Głównych bohaterów łączy ten sam styl życia i to samo pragnienie odniesienia wielkiego artystycznego sukcesu. Pretekstem do spotkania w wiedeńskim mieszkaniu staje się samobójstwo Joany Thul. Rozmowa o tragicznie zmarłej pisarce, aktorce i malarce (w tej roli możemy zobaczyć Martę Ziębę) szybko zmienia kierunek. Refleksje na temat tego, czym jest sztuka i jaki jest jej sens, snuje niemal każdy z bohaterów. Spektakl stawia więc pytania o prawdziwą naturę artysty. Skonfrontowanie ze sobą różnych osobowości i charakterów staje się okazją, by przeanalizować dogłębnie znaczenie pracy twórczej w poszczególnych dziedzinach sztuki i kultury. Sarkazm wzmacnia przekaz, a dialogi są mistrzowskie.Ogarniająca wszystko pustka buduje napięcie.

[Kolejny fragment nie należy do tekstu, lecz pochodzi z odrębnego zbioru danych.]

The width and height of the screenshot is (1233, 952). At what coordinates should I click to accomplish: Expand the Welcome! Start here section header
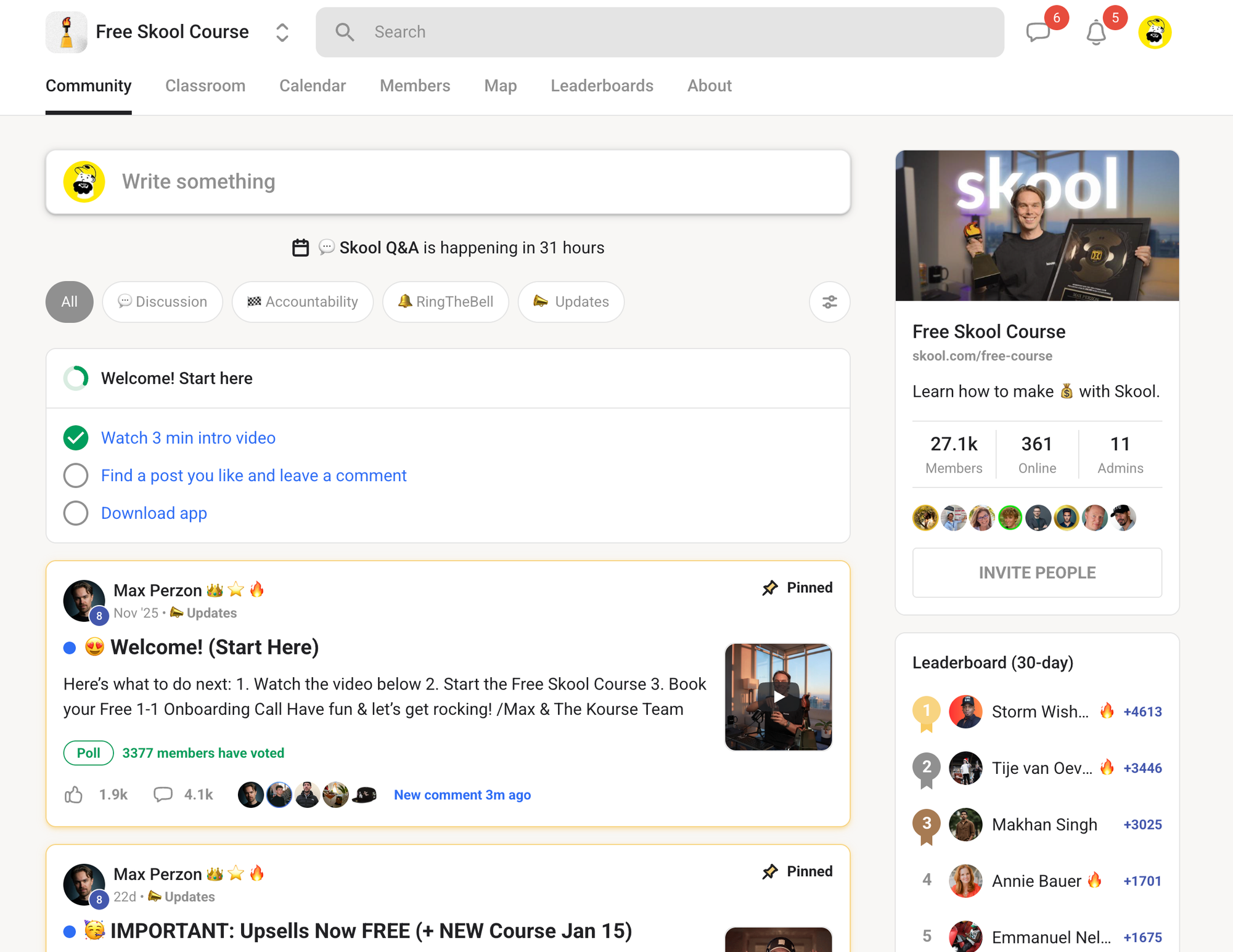click(177, 378)
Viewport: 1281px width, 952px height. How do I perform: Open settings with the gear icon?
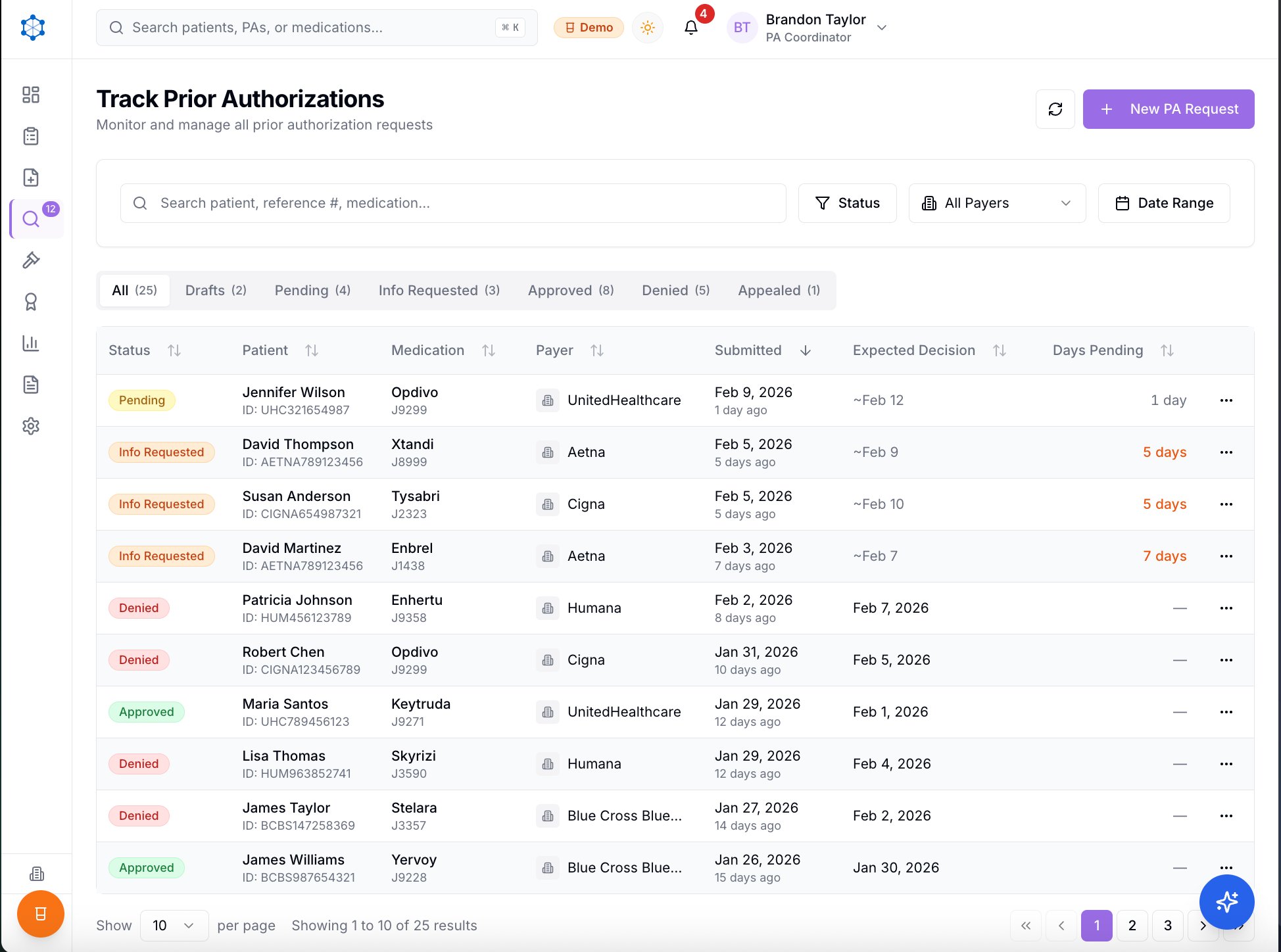tap(30, 426)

Przedstawienie zostało dodatkowo wzbogacone o projekcje filmowe. Przedstawiają one pierwsze reakcje na samobójstwo Joanny Thul, potem pogrzeb i skromną stypę. Retrospekcje ułatwiają zrozumienie relacji między artystami. Ukazują ich stosunek wobec czyjejś śmierci i do siebie nawzajem. Tego typu rozwiązanie umożliwia zrozumienie przyjętej przez reżysera wizji. Pozwala odróżnić prawdziwe emocje od tych wymuszonych, zdemaskować egoistów. Podkreślony wyraźnie konflikt wartości ma uświadomić, że w życiu, by odnieść sukces, trzeba dokonać wyboru między tym, co skuteczne a tym, co właściwe.

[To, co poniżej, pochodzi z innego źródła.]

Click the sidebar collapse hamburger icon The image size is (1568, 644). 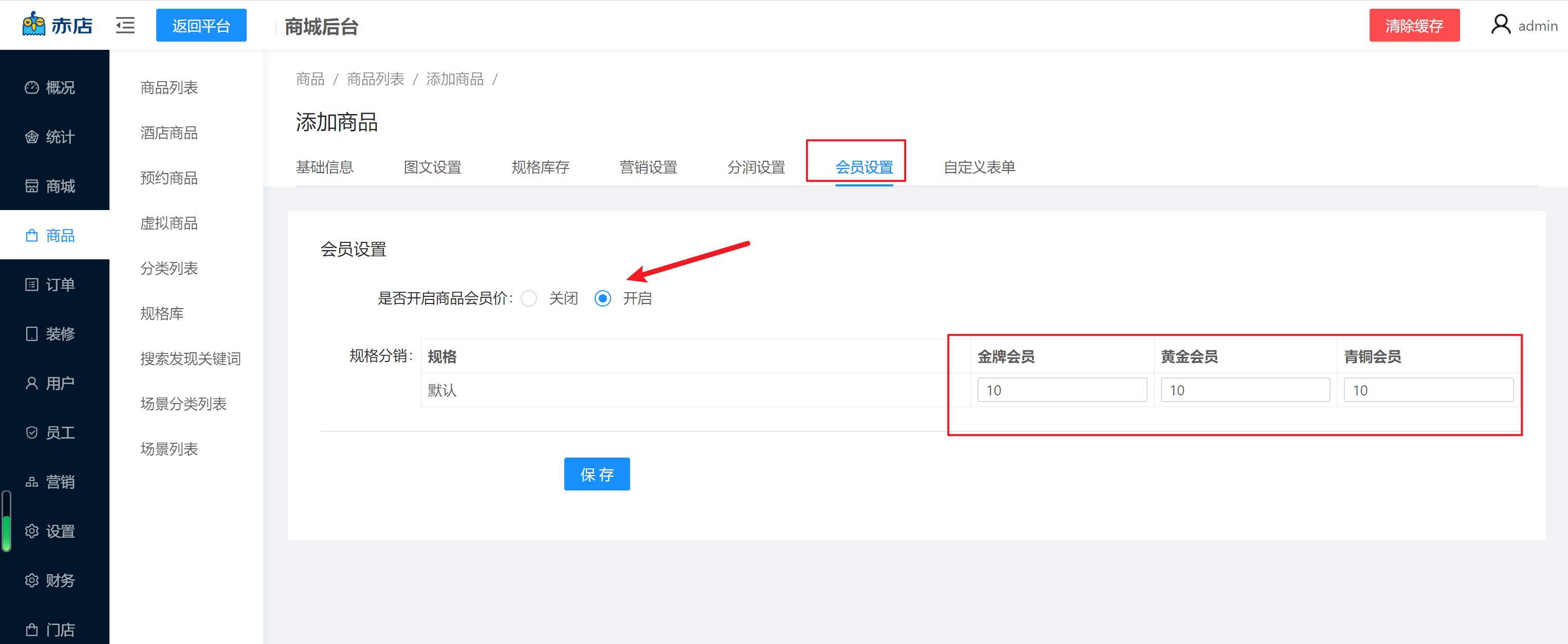pos(125,26)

Wycinka przedstawia artystów, którzy reprezentują skrajny pesymizm wobec zastanej rzeczywistości. Życiowe porażki „zapijają” alkoholem. Niespełniony potencjał artystyczny staje się powodem cierpienia i udręczania się nieustającym „bólem istnienia”.W tym towarzystwie popada się w melancholię, pali papierosy i prowadzi pół-monologi. Jest i mistrz samouwielbienia, Aktor Teatru Narodowego, który spóźnia się na kolację. W zachwycie nad swymi osiągnięciami ośmiesza własne ego. I ego wszystkich zgromadzonych. Młodzi poeci pytają: czy trzeba popełnić samobójstwo, żeby być sławnym? Starsze koleżanki rozważają, dlaczego nie stworzyły czegoś tak wybitnego jak Fale Virginii Woolf. Towarzystwo kłóci się o uwagę. Pragnie podziwu dla sukcesu, którego nigdy nie było. Razem – podobni, choć tak inni – ulegają wypaleniu. Dziecinnieją w cyrku straceńców.

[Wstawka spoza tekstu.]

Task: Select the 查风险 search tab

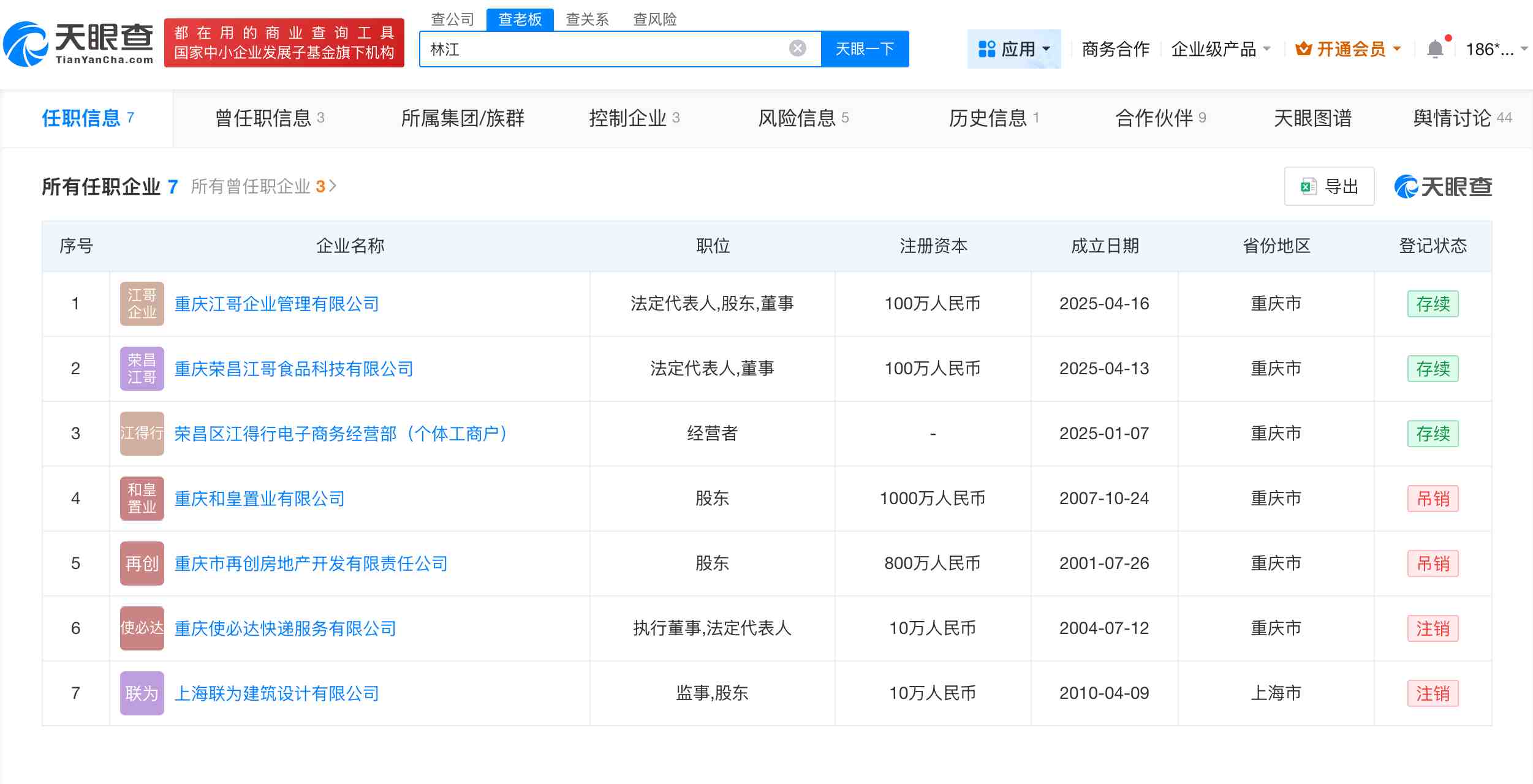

Widz przygląda się z zaciekawieniem, jak zniewoleni bohaterowie uciskają swoje ego w pięknej, szklanej klatce. Ruchoma scenografia podkreśla innowacyjność spektaklu. Nastrojowa muzyka buduje klimat, a bogate dekoracje wzmacniają wrażenia zmysłowe. Przyjemnie ogląda się spektakl, który dopracowany jest do perfekcji pod niemal każdym względem. Świetnie dobrana obsada aktorska czyni to przedstawienie kunsztownym dziełem. Artyzm potrzebuje wielkich emocji, a tutaj ich z pewnością nie zabrakło.
Wycinka to spektakl bardzo liryczny, poetycki, posiadający specyficzny klimat. To spektakl silnych charakterów i skrajnych osobowości, zręcznie prowadzona przez reżysera gra słów i obrazów. Z pomysłem, poczuciem humoru i z odpowiednią dawką ironii.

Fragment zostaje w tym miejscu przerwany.